#### Extract provided ####

THEME: Security Vital Signs: Topics



Super-Crunching Your Way through Security Metrics

What do over 136 academic studies tell us that we don’t already know? That evidence-based quantitative research is almost always better than qualitative, subjective opinions – even from experts, even with expressed concerns about data. Measuring things matters, and makes IT programs more manageable. But it has to be done right.

These sessions will help codify how and when to address security metrics in your environment:

  • What are the Top Ten Strategic Security Metrics?
  • What are the practical drawbacks and challenges of implementing a metrics program?
  • How do your peers get started down the path of metrification?
  • How do you quantify risk and information asset value?
  • Why does all this matter?

Realistic Governance, Risk, and Compliance Management in the Enterprise

Governance, Risk, and Compliance management (GRC) is the stuff of marketers’ dreams: a phrase that’s attention-getting, broad, and seemingly all-encompassing. And the market has responded with a confusing array of products. The problem is, security practitioners need realistic solutions in each of these areas. The saying goes, “security is a process, not a product.” And this certainly applies to GRC, too.

These sessions will draw the distinctions between senior management governance activities, risk management approaches, and compliance automation technologies:

  • What is the market landscape for so-called GRC tools?
  • How can risk management and compliance be made into regular business units instead of cost centers?

#### Given data ####

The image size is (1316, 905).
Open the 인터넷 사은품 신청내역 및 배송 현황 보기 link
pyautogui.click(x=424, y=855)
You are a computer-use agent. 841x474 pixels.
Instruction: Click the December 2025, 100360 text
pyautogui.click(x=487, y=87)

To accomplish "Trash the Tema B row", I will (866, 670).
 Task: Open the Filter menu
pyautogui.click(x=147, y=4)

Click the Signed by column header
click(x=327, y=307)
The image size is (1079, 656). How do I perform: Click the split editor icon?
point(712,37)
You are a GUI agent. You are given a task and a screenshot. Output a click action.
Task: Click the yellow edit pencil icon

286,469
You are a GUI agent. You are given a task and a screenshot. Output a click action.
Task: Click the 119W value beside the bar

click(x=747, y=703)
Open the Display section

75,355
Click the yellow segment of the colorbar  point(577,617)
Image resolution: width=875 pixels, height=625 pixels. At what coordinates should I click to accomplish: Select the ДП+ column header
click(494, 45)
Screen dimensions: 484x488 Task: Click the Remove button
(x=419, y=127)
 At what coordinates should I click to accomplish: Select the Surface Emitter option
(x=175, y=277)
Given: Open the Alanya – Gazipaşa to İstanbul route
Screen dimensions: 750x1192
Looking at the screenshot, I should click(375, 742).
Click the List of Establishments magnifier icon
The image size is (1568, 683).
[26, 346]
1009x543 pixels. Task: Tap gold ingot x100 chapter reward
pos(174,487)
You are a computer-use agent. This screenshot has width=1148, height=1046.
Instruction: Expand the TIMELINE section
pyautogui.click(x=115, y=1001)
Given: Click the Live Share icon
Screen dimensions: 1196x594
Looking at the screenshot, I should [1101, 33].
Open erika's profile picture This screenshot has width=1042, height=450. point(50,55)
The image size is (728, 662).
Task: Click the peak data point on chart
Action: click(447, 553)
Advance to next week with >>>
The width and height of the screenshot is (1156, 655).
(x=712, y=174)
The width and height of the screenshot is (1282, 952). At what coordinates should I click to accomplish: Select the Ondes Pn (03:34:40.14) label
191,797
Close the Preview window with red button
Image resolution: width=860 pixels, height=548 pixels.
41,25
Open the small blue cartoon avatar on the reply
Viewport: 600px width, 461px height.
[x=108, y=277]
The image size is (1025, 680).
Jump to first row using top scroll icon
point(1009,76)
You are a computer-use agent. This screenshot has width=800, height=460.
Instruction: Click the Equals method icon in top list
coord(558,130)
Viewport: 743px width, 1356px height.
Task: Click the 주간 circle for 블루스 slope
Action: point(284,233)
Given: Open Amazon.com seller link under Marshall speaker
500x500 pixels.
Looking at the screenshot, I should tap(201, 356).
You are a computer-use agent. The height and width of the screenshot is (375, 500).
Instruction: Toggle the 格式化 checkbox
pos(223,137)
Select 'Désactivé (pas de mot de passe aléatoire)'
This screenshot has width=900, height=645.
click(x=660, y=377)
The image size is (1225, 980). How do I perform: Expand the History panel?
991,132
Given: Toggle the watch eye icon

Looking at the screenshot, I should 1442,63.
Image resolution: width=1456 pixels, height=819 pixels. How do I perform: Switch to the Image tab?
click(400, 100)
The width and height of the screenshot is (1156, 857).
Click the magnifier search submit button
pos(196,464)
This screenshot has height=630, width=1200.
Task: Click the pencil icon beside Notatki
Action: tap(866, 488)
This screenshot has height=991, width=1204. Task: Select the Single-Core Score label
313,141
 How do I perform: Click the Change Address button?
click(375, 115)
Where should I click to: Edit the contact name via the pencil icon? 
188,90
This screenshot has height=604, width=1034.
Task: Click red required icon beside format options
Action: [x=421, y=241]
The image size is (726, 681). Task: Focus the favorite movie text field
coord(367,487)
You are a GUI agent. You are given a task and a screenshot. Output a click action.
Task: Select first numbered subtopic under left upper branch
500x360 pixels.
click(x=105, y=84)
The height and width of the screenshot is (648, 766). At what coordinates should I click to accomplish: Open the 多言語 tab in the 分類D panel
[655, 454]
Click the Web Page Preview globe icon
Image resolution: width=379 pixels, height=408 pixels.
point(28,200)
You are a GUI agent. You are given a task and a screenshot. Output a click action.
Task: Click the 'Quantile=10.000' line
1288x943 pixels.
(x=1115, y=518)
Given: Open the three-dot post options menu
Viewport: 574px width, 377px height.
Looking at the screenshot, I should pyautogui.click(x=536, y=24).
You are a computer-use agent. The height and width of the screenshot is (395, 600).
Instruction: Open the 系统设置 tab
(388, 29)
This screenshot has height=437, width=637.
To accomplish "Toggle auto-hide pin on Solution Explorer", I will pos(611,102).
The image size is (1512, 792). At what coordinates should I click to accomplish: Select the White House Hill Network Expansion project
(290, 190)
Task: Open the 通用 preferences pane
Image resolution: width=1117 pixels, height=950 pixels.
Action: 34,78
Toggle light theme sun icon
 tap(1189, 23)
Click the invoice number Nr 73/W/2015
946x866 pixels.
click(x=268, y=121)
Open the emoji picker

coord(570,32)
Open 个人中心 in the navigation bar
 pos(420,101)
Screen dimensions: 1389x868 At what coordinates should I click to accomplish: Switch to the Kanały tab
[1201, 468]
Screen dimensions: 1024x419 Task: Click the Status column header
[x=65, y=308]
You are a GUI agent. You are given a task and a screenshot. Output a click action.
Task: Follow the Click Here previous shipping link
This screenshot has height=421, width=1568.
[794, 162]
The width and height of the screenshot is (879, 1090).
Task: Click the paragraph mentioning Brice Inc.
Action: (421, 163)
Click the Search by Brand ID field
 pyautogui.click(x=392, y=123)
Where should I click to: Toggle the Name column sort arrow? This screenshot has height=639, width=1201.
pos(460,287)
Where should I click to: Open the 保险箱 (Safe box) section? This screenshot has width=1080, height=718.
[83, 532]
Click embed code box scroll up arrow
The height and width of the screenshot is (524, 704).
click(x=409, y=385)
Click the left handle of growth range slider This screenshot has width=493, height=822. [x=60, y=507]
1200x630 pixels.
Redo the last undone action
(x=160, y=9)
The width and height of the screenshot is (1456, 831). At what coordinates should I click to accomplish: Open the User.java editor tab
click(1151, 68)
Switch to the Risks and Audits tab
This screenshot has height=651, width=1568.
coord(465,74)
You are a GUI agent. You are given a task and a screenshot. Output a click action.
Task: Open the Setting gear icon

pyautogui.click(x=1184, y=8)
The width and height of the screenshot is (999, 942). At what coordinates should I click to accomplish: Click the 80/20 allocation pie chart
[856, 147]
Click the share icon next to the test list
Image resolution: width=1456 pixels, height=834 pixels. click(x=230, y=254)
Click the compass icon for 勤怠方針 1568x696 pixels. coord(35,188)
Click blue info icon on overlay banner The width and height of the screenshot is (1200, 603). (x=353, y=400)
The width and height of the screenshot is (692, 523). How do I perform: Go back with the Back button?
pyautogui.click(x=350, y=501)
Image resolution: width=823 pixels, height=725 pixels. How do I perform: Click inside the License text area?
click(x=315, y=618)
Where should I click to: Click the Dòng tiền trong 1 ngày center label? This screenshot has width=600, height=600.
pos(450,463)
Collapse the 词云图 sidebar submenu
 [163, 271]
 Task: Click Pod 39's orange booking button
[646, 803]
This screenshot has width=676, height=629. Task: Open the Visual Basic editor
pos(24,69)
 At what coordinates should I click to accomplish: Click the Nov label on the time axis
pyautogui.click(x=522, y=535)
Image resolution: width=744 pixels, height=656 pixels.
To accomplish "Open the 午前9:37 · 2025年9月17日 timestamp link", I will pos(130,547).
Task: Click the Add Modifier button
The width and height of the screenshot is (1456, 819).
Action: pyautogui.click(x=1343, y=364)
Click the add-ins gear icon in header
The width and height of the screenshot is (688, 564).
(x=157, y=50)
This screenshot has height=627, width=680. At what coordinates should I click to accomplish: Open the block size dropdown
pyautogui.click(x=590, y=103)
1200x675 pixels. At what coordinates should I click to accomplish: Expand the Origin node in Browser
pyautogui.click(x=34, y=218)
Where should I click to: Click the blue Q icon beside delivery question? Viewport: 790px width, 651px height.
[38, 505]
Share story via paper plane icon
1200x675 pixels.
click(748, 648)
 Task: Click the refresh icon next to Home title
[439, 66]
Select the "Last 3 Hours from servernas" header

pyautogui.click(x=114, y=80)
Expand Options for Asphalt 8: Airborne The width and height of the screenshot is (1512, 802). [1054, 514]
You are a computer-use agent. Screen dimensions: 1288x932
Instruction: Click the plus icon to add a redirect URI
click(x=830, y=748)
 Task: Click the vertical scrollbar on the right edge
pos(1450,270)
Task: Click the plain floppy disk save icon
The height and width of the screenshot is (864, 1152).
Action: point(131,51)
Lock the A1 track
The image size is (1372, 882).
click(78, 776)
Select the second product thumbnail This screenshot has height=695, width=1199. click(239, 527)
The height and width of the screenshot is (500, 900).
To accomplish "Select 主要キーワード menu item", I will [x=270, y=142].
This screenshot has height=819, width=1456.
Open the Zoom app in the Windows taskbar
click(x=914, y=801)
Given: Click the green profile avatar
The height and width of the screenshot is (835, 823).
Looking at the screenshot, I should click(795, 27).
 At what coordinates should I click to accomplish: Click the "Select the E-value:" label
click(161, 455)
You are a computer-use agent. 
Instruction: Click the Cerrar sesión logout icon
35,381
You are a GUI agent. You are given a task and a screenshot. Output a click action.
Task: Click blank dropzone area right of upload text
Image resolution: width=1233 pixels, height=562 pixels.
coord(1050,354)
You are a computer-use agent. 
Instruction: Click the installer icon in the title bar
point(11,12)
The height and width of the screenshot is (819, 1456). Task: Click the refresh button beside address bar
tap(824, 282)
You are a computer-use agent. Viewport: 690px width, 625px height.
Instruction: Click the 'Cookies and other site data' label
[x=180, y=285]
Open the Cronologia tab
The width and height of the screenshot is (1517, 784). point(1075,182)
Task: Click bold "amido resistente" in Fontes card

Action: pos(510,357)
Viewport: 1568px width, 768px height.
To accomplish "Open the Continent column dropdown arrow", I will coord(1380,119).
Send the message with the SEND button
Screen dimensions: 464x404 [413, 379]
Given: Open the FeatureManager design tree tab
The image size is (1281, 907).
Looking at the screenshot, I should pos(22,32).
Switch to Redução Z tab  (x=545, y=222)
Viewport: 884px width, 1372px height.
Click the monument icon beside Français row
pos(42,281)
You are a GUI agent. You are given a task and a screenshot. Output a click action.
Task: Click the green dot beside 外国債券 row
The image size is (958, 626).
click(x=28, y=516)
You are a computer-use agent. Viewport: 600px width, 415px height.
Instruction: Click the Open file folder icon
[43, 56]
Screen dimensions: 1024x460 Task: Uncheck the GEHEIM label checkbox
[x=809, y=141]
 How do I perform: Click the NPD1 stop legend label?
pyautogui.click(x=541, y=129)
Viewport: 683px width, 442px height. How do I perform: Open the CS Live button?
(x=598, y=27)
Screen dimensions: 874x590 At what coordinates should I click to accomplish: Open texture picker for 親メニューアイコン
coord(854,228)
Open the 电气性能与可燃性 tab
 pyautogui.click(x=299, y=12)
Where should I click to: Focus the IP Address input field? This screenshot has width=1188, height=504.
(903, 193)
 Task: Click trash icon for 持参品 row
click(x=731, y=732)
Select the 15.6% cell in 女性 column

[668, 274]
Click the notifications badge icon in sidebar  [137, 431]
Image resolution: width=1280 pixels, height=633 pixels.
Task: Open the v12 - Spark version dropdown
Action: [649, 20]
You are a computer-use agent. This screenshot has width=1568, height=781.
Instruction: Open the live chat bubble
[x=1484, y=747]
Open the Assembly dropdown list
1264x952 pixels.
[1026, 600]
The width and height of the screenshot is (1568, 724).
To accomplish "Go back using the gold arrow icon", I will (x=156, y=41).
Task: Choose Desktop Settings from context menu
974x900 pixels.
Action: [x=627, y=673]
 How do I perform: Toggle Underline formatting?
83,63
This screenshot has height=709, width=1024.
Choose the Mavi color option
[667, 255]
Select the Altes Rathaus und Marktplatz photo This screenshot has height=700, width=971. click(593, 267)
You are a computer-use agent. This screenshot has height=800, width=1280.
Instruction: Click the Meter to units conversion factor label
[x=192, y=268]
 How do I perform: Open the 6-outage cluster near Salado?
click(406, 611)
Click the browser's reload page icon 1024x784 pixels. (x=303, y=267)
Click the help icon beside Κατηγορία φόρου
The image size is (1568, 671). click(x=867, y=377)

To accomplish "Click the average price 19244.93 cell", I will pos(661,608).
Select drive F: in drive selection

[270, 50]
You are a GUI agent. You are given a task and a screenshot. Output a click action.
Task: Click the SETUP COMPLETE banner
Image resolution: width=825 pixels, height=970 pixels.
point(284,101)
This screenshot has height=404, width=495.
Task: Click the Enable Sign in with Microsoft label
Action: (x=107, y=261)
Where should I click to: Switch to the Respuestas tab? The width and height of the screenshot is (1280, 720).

####

**Set problem A:** From the security session overview, copy out the stretch from "These sessions will help" through "a metrics program?" word for word.
**Set problem B:** Render this sentence from the security session overview in Spanish: "Measuring things matters, and makes IT programs more manageable."

**Written answer A:**
These sessions will help codify how and when to address security metrics in your environment:

  • What are the Top Ten Strategic Security Metrics?
  • What are the practical drawbacks and challenges of implementing a metrics program?

**Written answer B:** Medir las cosas importa y hace que los programas de TI sean más manejables.